From Virtual Reality, Augmented Reality Wiki
Jump to: navigation, search

Introduction

A common optimization algorithm in machine learning is stocastic gradient descent (SGD). The algorithm's goal is to minimize a given objective, such as the error in a neural network. This is done by iteratively updating parameters of the model in an opposite direction to the gradient of objective function.

Mathematical Formulation

Given a set denotated as w, and an objective function denotated as J(w ), the goal of optimization is to find the set that minimizes the objective function. The algorithm starts with a set of initial parameters and iteratively updates them in the opposite direction to the gradient of objective function. The following equation explains the update rule:

w = w - learning_rate * gradient_of_J_wrt_w

where learning_rate refers to a scalar value which controls the size of each update.

Stochasticity

Because it uses a random subset, or a "batch", of data to calculate the gradient at each iteration, it is called "stochastic gradient descent". This is in contrast with "batch" gradient descend, which uses all the data to calculate the gradient at each iteration. Although it can speed up convergence, using a random subset can also lead to better updates. This can be useful for escaping local minima.

Variations

There are many variations of the basic SGD algorithm.

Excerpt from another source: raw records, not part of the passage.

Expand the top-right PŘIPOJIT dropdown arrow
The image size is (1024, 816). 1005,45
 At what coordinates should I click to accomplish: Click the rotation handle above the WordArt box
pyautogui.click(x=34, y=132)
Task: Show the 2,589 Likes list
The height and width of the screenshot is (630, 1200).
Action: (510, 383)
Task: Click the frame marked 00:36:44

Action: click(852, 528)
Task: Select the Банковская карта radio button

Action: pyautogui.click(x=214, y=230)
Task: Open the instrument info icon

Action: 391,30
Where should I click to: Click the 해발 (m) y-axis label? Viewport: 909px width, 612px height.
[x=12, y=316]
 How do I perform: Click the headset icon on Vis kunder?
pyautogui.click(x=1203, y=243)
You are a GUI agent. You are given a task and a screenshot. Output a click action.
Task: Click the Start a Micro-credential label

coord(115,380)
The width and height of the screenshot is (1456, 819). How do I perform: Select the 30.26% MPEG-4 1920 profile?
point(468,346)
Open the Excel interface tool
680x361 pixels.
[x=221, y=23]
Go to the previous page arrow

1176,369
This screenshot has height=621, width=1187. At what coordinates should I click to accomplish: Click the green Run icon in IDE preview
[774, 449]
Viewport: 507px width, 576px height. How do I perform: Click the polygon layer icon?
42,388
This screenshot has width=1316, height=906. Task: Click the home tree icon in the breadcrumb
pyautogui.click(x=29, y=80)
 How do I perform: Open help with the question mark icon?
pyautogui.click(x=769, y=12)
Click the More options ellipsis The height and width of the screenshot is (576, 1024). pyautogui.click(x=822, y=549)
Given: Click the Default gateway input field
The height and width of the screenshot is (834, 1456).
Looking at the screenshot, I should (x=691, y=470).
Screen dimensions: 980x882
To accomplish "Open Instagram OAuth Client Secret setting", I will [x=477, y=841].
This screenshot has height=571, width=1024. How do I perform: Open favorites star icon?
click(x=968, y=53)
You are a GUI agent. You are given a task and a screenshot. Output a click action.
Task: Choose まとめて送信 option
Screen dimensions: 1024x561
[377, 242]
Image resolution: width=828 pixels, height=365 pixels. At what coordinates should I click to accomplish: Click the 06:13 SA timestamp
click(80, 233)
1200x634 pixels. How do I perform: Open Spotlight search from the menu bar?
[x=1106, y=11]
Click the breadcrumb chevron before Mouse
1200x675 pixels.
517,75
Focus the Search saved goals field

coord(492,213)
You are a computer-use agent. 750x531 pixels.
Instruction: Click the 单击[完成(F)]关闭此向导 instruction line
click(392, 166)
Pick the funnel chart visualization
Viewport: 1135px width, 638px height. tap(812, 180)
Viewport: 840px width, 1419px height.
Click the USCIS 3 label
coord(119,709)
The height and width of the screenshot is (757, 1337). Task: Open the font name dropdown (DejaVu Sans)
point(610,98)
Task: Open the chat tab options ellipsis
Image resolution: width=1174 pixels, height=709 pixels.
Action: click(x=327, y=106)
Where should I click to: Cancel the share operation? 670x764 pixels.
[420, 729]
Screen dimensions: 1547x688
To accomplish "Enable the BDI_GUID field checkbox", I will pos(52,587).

  • Mini-batch gradient descent which uses a fixed size subset of the data to calculate the gradient at each iteration
  • Momentum: This adds a "momentum term" to the update rule to dampen oscillations, and speed up convergence
  • Nesterov accelerated Gradient, which uses the gradient at the future position of the parameters for computing the update
  • Adagrad which adapts the learning rate of each parameter based upon the historical gradient
  • Adam, which is an extension to the Adagrad and also includes momentum term.

Explain Like I'm 5 (ELI5)

A computer can use stochastic gradient descent to determine the best set (parameters), to make a prediction. The computer starts with a set instructions and then looks at a small portion of the data (batch). It adjusts the instructions depending on how accurate or poor the prediction was. It continues to adjust the instructions and look at different parts of data until it is satisfied with the results. It's like a treasure hunting, where the computer is trying find the best set instructions to make the most accurate predictions.